# English roast?



## twistertail (Jun 28, 2007)

What is an english roast?  Local market has them on sale for $2.28/lb so thought I would get one for the smoker but not sure what cut of meat it is.  I want to do something small before I try doing a whole brisket.  Will any small roast work or are there ones I should stay away from?


----------



## triple b (Jun 28, 2007)

Hi twister,
I had never heard of that before either.But it sounded like a pot roast to me.
So,I did a quick search and I was right.
They say it's a cross rib roast.
Here's a pic and a description for you.




 
*cross rib roast = cross rib pot roast = Boston cut = English cut roast = English roast = thick rib roast = bread and butter cut = beef chuck cross rib pot roast   Notes:  *If boneless, this is sometimes called an *English roll*.  This makes a fine pot roast, but it's too tough to roast with dry heat.  *Substitutes:  *arm roast OR blade pot roast OR 7-bone roast

Hope this helps.


----------



## twistertail (Jun 28, 2007)

OK so may not be good for the smoker.  What is a small cut of meat that would be good?


----------



## triple b (Jun 28, 2007)

It may still work.
Maybe if  you butterfly it so it's not so thick through.
And do it just like you would a brisket.
Worth a try I think.
I did an round roast without butterflying  and it a little to lean but edible.(tasty)


----------



## smokincowboy (Jun 28, 2007)

Hey twister where ya getting them I may have to pick one up for when I get back from vacation


----------



## wvsmokeman (Jun 28, 2007)

I've had success with chuck roasts.
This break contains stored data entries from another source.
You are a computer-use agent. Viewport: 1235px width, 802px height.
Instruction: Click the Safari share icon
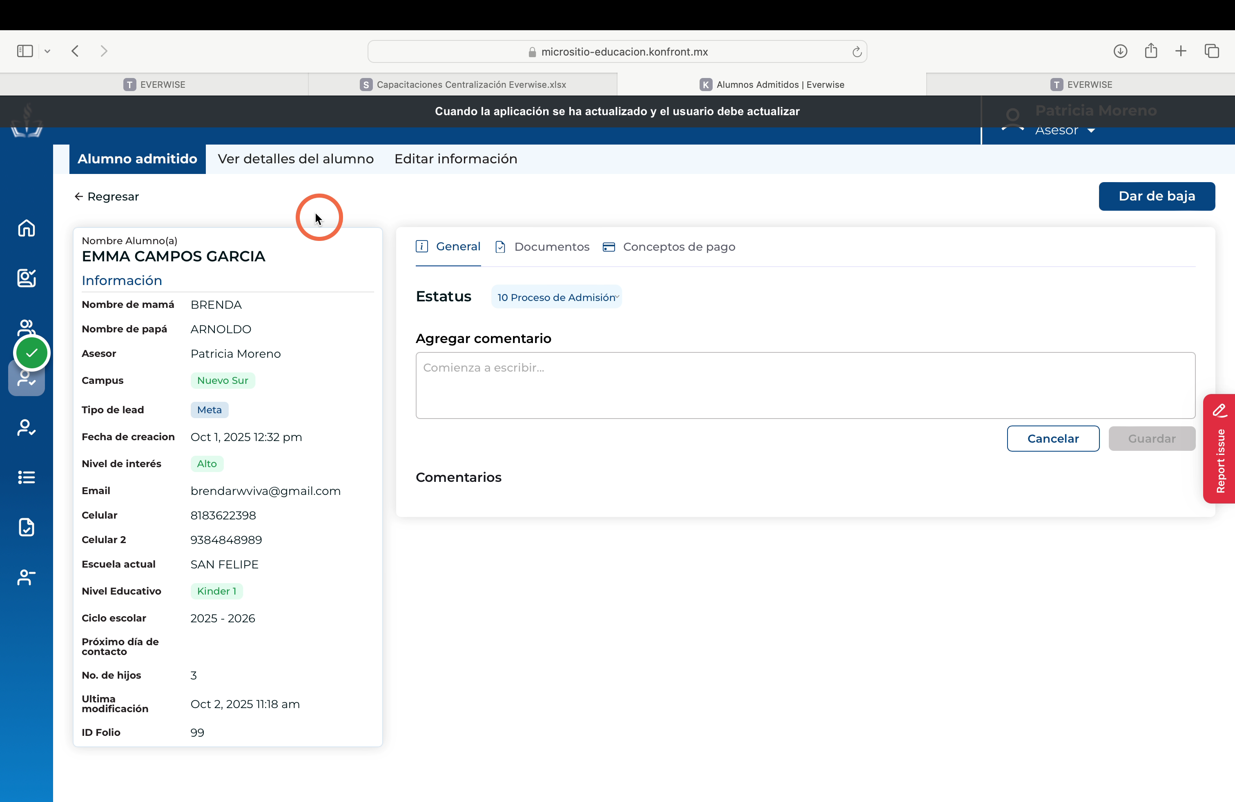(1151, 50)
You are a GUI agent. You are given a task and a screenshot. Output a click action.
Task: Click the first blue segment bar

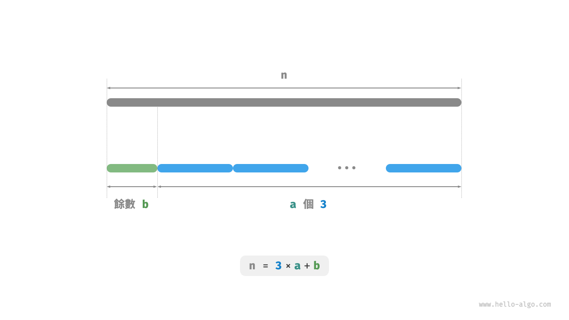[195, 168]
I like to foil them at around 150 degrees and take it on up to 200 degrees internal for pulling.


----------



## gypsyseagod (Jun 28, 2007)

i would smoke that thing for about 2 hrs @ 200 then cut it down,add water & slow simmer for about 4-5 hrs. & make carne guisada out of it...mmm mmm good or even steak ranchero.


----------



## navionjim (Jun 28, 2007)

There is no such thing as a piece of meat that's not good for the smoker!


----------



## Dutch (Jul 3, 2007)

Jim, that would be a great slogan to put on a tee shirt or an apron.


----------



## gypsyseagod (Jul 3, 2007)

soooo true. i don't know that cut but i would love to smokea steamship round roast w/ a cranberry/mango chutney glaze.


----------